EXTRACT TO READ:

+ + + + +

The Perfect Pear
Pears aren’t so much maligned as they are sidelined, with many people simply forgoing them without really knowing why. But pears are plentiful in Colorado, and a perfectly ripe pear is a thing of gastronomic greatness
Humble, varied, diverse and delicious, yet overshadowed globally by the apple and in Colorado by the peach, too, the pear is largely ignored. But for those in the know, the pear is a magical fruit that swings both ways - cooked it diverges from the apple with heady aromas of ethyl decadienoate while raw and slightly under ripe they add crunch while ripe pears are best eaten with juice flowing down your arm.
In culinary circles, the pear is most famously poached, but caramelize some wedges in a pan with butter and sugar, top with shortcrust or puff pastry, bake and then turn upside down and you have a dessert that would wow the Tatin sisters themselves. Unadulterated, pears are the perfect foil for cheese - a chunky sliver of slightly under ripe pear with salty blue cheese is the perfect partnership - and when fully adulterated, by way of juicing, fermenting and distilling, they yield a liquor that is a joy to the taste buds and a delicious, and for many altogether new kind of, social lubricant.

+ + + + +

[Lines of data]
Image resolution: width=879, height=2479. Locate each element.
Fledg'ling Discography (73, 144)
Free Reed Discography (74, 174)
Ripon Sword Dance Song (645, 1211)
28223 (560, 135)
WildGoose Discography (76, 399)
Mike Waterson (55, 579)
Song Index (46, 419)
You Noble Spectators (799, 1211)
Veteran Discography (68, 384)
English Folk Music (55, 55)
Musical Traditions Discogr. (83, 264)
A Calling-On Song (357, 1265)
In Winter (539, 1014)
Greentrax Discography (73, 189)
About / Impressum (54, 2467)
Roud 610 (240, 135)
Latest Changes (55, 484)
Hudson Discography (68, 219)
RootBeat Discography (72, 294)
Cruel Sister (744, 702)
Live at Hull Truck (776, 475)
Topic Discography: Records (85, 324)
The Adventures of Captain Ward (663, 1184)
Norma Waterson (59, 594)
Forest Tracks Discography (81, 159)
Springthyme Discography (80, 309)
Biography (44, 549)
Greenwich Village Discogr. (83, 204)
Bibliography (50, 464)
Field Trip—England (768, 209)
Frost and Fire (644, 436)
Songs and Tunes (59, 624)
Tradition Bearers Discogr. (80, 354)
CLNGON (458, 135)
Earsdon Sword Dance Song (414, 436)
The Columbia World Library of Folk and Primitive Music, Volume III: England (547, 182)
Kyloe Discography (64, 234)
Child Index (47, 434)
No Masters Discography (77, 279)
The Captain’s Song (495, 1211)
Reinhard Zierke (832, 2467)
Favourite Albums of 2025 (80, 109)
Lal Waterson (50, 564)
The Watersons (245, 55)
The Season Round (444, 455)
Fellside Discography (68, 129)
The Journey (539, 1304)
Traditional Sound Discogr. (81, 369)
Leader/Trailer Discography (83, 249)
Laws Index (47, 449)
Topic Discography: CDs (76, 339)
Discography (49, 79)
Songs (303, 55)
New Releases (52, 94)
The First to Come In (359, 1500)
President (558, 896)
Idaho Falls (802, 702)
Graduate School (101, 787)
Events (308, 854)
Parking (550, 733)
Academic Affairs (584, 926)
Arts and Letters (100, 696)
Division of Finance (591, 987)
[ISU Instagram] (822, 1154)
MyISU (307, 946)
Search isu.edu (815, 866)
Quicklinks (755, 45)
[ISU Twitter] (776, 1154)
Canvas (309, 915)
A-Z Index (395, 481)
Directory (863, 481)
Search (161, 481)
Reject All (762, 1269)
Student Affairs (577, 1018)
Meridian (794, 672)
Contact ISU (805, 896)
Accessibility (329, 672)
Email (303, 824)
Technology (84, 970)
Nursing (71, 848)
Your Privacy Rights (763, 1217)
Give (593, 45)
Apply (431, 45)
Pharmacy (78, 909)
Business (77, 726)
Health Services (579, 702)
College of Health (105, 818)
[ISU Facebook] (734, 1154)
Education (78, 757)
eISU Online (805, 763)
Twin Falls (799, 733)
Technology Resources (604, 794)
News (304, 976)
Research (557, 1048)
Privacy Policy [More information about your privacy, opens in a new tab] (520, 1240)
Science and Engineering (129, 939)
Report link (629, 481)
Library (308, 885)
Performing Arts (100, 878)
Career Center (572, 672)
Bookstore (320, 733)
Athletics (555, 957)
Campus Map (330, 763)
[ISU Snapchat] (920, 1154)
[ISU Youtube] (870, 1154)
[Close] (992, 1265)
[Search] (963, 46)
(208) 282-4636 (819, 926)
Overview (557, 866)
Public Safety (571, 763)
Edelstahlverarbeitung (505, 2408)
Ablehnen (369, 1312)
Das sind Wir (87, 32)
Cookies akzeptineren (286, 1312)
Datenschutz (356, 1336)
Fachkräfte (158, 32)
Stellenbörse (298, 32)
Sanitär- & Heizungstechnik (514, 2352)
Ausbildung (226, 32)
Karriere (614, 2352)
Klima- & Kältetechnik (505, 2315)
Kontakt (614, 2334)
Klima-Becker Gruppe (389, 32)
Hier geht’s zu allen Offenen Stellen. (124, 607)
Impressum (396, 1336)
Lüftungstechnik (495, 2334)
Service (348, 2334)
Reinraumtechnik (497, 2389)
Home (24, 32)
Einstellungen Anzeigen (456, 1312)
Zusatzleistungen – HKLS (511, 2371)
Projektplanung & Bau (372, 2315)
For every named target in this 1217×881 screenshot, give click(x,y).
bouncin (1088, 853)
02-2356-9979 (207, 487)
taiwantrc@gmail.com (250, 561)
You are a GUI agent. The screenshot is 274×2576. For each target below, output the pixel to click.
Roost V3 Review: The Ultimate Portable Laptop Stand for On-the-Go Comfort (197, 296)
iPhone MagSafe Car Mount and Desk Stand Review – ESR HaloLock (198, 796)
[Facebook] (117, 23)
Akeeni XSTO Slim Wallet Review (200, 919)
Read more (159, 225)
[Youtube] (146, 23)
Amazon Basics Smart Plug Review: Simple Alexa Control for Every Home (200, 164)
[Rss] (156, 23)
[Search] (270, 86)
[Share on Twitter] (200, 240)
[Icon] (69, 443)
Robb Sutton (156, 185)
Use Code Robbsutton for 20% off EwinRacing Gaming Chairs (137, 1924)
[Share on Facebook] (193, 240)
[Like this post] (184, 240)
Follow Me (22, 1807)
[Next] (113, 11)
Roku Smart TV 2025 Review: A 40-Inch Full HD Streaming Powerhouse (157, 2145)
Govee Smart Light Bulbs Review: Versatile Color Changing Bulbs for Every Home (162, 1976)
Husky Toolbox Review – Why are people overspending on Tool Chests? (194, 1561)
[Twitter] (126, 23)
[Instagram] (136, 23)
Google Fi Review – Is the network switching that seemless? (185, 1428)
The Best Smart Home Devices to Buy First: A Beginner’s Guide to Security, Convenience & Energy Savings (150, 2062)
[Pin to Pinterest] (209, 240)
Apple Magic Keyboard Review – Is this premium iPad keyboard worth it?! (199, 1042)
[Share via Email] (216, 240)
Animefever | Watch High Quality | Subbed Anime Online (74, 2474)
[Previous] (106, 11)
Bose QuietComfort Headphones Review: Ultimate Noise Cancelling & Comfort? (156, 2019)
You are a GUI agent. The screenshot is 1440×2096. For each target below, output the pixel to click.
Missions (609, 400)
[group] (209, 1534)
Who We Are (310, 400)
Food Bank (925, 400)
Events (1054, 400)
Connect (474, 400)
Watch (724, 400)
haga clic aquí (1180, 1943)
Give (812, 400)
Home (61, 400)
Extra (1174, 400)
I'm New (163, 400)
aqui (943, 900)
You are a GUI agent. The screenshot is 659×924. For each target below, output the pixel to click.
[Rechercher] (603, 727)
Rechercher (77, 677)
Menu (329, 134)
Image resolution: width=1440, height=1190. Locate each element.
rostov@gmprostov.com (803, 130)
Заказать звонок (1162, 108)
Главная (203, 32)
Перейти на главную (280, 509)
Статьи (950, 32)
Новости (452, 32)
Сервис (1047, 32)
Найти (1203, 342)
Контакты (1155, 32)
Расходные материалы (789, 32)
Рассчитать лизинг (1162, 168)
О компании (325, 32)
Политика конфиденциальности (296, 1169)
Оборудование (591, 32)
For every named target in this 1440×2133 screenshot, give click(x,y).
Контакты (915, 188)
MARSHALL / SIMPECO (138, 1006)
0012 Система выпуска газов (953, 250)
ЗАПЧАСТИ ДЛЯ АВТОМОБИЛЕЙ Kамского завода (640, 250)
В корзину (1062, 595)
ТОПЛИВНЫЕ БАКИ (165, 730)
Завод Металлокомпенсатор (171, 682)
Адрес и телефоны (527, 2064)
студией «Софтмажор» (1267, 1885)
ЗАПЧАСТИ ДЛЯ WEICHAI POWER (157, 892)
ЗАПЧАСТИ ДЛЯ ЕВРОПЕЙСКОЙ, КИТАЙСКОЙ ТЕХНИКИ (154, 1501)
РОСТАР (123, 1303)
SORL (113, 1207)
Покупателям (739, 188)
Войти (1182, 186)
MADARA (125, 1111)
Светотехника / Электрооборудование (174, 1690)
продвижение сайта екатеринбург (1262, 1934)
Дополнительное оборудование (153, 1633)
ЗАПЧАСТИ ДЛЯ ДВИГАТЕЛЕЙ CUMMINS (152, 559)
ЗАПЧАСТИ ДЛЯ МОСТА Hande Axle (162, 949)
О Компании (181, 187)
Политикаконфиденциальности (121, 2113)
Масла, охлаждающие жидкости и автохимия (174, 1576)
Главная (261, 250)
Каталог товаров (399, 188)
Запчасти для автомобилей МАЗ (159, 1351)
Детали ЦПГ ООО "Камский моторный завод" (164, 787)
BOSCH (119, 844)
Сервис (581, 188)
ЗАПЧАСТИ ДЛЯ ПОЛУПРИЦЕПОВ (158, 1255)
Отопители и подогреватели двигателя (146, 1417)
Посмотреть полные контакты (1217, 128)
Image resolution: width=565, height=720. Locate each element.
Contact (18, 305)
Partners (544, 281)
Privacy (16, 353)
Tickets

+ + + + +

EXERCISES TO COMPLETE:
(a) For each statement about the article on pears, answer yes or no and quote the words that decide it: (i) In Colorado, the pear is overshadowed by the peach as well as the apple. (ii) Pears are hard to find in Colorado. (iii) Slightly under ripe pear goes well with salty blue cheese.
(b) Keep writing the article on pears from the point where it stops.
You won't need the items for any of this.

ANSWERS GIVEN:
(a)
(i) Yes: "overshadowed globally by the apple and in Colorado by the peach, too"
(ii) No: "pears are plentiful in Colorado"
(iii) Yes: "a chunky sliver of slightly under ripe pear with salty blue cheese is the perfect partnership"

(b)
Poached pears are the classic pear preparation, but once you realize how versatile they can be the world is your...well, pear.
For bright and warm autumn Colorado days, consider elevating the pear and blue cheese wine accompaniment above to a meal by layering slices of pear with chunks of blue cheese and walnuts on salad leaves then drizzling with honey and a little extra virgin olive oil. Sprinkle over some fresh thyme and season with salt and pepper. Serving with toasted bread makes this a filling meal.
Cooler Colorado autumn nights beg for a little spice, and pears are more than willing to be the medium. Pears are a great accompaniment to meat when married with spices like cinnamon and clove. Fry slightly under-ripe pears that have been peeled, quartered and cored in butter with the aforementioned spices as well as a generous grind of black pepper. Great with game or even lamb, but some will find this irresistible served over vanilla ice cream. Try the same spicy preparation with a pear Tarte Tatin.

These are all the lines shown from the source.